Millions of gallons of raw sewage taints Missouri waters, state agency data show
A couple of weeks ago, 3 million gallons of raw sewage poured into a south Kansas City stream, and it made news across Missouri.
But those may just be drops in a sea of bacteria flowing into the state’s rivers and lakes.
While a lot of attention has turned to the way a state agency handled E. coli problems in the summer at the Lake of the Ozarks, several other recreational lakes have been forced to close beaches.

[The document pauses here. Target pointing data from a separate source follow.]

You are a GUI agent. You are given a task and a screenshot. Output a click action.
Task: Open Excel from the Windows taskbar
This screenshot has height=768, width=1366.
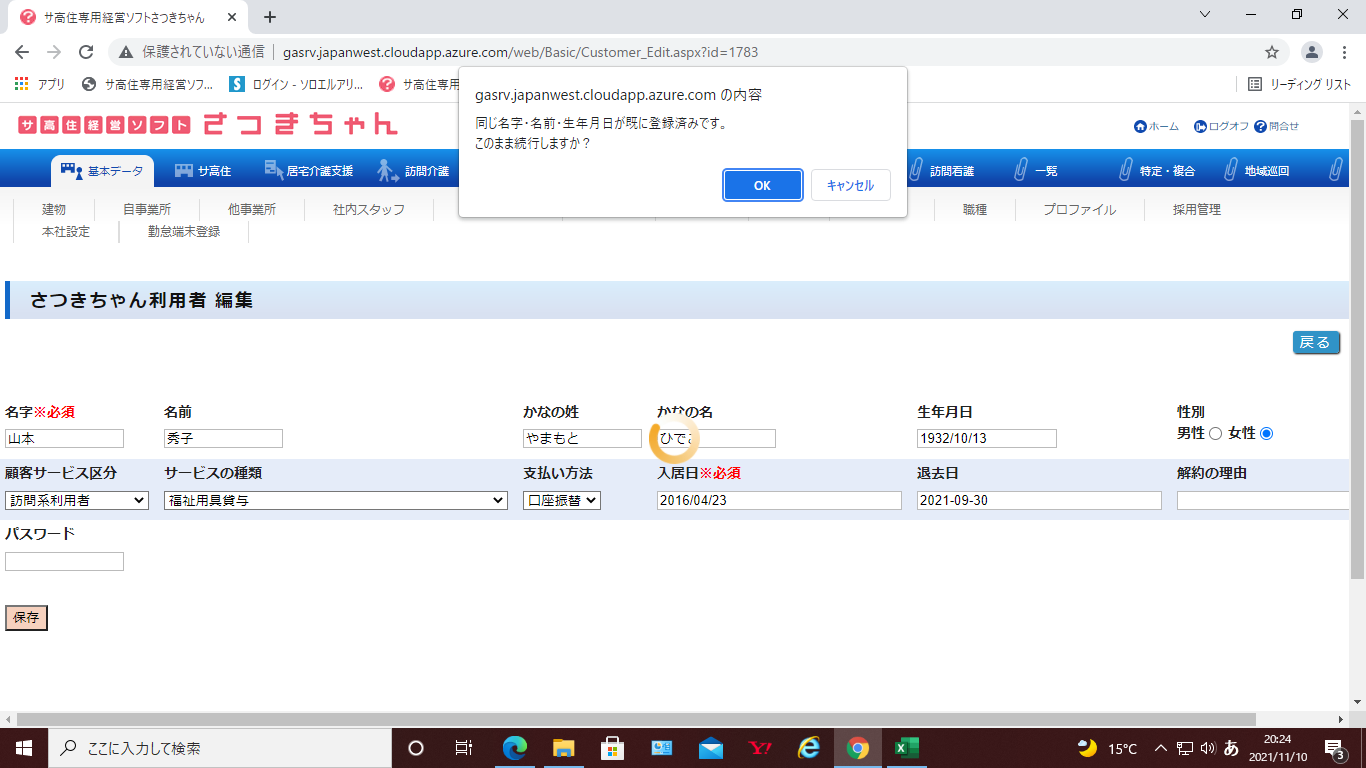(906, 748)
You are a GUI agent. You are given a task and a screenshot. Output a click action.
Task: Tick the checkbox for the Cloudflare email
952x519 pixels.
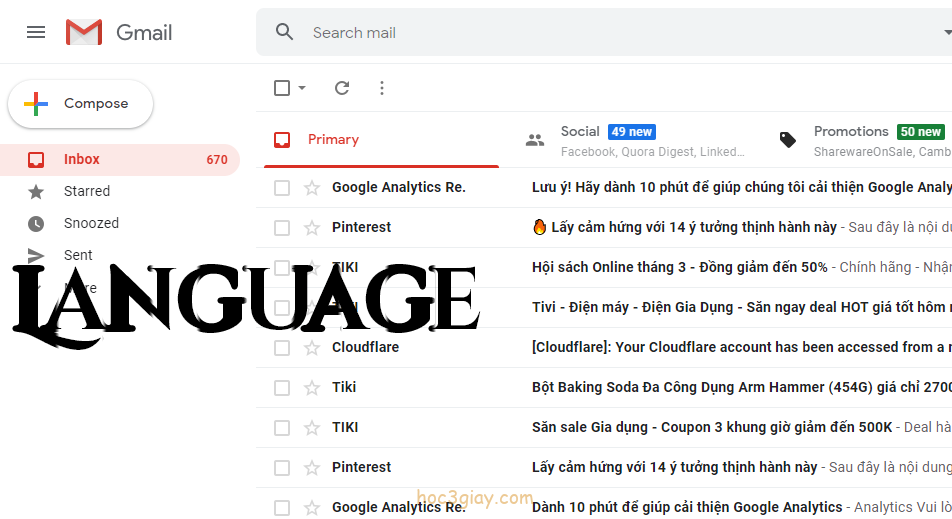[x=282, y=347]
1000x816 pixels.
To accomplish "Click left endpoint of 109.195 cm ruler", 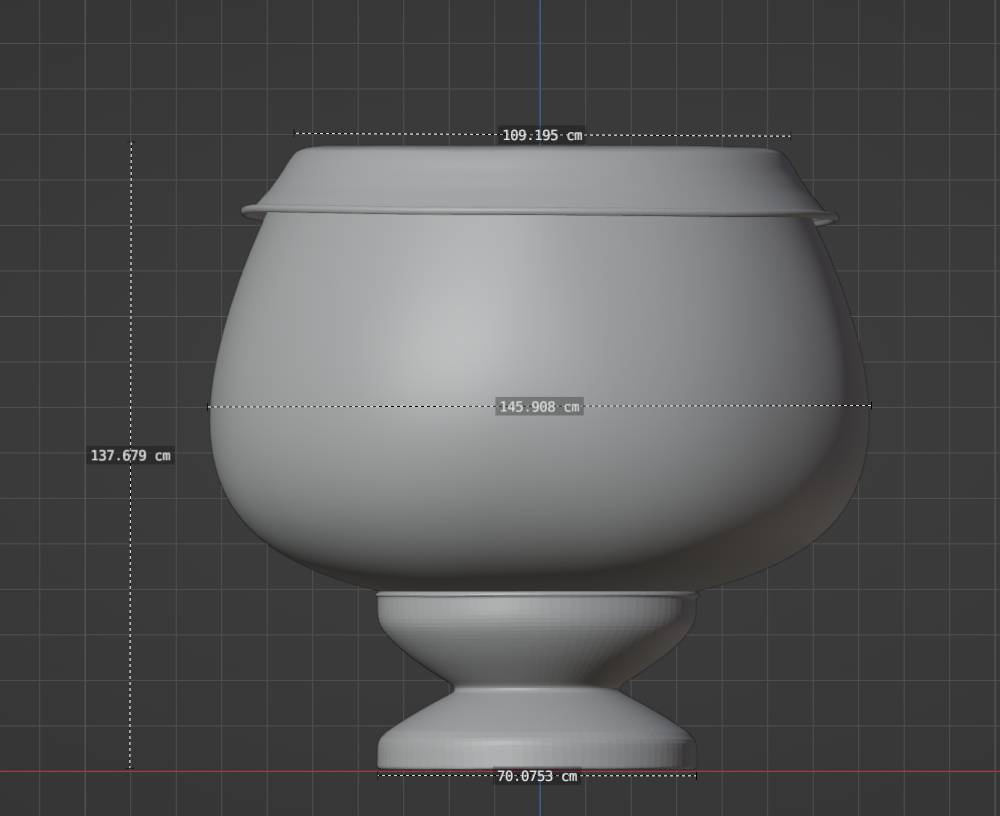I will 294,132.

Hundreds of millions of gallons of raw sewage have spilled into Missouri’s waterways in the past year, according to data from the Missouri Department of Natural Resources.
“We consider this to be a serious problem,” said Travis Ford, spokesman for the DNR, which is conducting an internal investigation into its own procedures because of concerns about the risk to human health.
Consider: In St. Joseph last December, more than 31 million gallons of raw sewage poured into the Missouri River during a rainstorm. Just a couple of weeks before that, 8.9 million gallons flowed in, and a month later, 8.5 million gallons more.
In Independence, 14 million gallons ran into streams there during rainstorms last April.
Kansas City annually fights millions of gallons of sewer overflows during rainstorms.
Many spills and overflows occur when rains flood decaying sewer systems; others occur when old pipes break.